§ **What this task involves**
Could you copy the entries below, swapping "computer-use agent" for "desktop automation agent" wherever it occurs and leaving everything else untouched?
(begin)
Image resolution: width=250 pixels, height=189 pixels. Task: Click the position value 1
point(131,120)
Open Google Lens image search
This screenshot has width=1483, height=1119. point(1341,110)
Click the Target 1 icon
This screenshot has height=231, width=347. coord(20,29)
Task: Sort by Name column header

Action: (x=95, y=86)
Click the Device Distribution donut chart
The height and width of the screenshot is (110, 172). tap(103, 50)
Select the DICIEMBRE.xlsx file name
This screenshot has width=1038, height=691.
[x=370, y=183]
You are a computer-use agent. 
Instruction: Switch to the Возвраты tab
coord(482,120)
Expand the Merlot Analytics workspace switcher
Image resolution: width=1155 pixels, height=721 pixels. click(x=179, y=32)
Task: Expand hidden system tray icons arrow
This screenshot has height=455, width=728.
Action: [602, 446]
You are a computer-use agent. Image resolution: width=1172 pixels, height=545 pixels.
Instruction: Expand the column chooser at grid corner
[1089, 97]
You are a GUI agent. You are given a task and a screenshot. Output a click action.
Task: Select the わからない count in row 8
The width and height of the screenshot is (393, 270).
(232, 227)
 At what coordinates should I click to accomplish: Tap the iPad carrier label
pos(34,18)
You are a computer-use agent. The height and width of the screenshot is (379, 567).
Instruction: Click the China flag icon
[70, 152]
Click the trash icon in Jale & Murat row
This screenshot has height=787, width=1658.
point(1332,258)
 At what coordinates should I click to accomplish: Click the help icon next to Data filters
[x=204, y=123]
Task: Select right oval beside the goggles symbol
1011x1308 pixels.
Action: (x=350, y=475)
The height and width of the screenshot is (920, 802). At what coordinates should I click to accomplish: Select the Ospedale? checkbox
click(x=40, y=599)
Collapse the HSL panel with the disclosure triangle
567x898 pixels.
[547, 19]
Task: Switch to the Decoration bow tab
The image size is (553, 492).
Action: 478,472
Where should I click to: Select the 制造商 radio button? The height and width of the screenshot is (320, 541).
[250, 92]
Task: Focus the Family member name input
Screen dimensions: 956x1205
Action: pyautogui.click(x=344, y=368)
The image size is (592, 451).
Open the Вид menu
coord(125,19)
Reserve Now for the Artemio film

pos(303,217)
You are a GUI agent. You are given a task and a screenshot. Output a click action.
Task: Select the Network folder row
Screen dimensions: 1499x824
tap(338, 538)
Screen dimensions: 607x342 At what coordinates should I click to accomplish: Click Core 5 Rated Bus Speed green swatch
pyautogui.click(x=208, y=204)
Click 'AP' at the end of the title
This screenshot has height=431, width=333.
(end)
§ **Result of the task**
Image resolution: width=250 pixels, height=189 pixels. Task: Click the position value 1
point(131,120)
Open Google Lens image search
This screenshot has width=1483, height=1119. point(1341,110)
Click the Target 1 icon
This screenshot has height=231, width=347. coord(20,29)
Task: Sort by Name column header

Action: (x=95, y=86)
Click the Device Distribution donut chart
The height and width of the screenshot is (110, 172). tap(103, 50)
Select the DICIEMBRE.xlsx file name
This screenshot has width=1038, height=691.
[x=370, y=183]
You are a desktop automation agent. 
Instruction: Switch to the Возвраты tab
coord(482,120)
Expand the Merlot Analytics workspace switcher
Image resolution: width=1155 pixels, height=721 pixels. click(x=179, y=32)
Task: Expand hidden system tray icons arrow
This screenshot has height=455, width=728.
Action: [602, 446]
You are a desktop automation agent. Image resolution: width=1172 pixels, height=545 pixels.
Instruction: Expand the column chooser at grid corner
[1089, 97]
You are a GUI agent. You are given a task and a screenshot. Output a click action.
Task: Select the わからない count in row 8
The width and height of the screenshot is (393, 270).
(232, 227)
 At what coordinates should I click to accomplish: Tap the iPad carrier label
pos(34,18)
You are a desktop automation agent. The height and width of the screenshot is (379, 567).
Instruction: Click the China flag icon
[70, 152]
Click the trash icon in Jale & Murat row
This screenshot has height=787, width=1658.
point(1332,258)
 At what coordinates should I click to accomplish: Click the help icon next to Data filters
[x=204, y=123]
Task: Select right oval beside the goggles symbol
1011x1308 pixels.
Action: (x=350, y=475)
The height and width of the screenshot is (920, 802). At what coordinates should I click to accomplish: Select the Ospedale? checkbox
click(x=40, y=599)
Collapse the HSL panel with the disclosure triangle
567x898 pixels.
[547, 19]
Task: Switch to the Decoration bow tab
The image size is (553, 492).
Action: 478,472
Where should I click to: Select the 制造商 radio button? The height and width of the screenshot is (320, 541).
[250, 92]
Task: Focus the Family member name input
Screen dimensions: 956x1205
Action: pyautogui.click(x=344, y=368)
The image size is (592, 451).
Open the Вид menu
coord(125,19)
Reserve Now for the Artemio film

pos(303,217)
You are a GUI agent. You are given a task and a screenshot. Output a click action.
Task: Select the Network folder row
Screen dimensions: 1499x824
tap(338, 538)
Screen dimensions: 607x342 At what coordinates should I click to accomplish: Click Core 5 Rated Bus Speed green swatch
pyautogui.click(x=208, y=204)
Click 'AP' at the end of the title
This screenshot has height=431, width=333.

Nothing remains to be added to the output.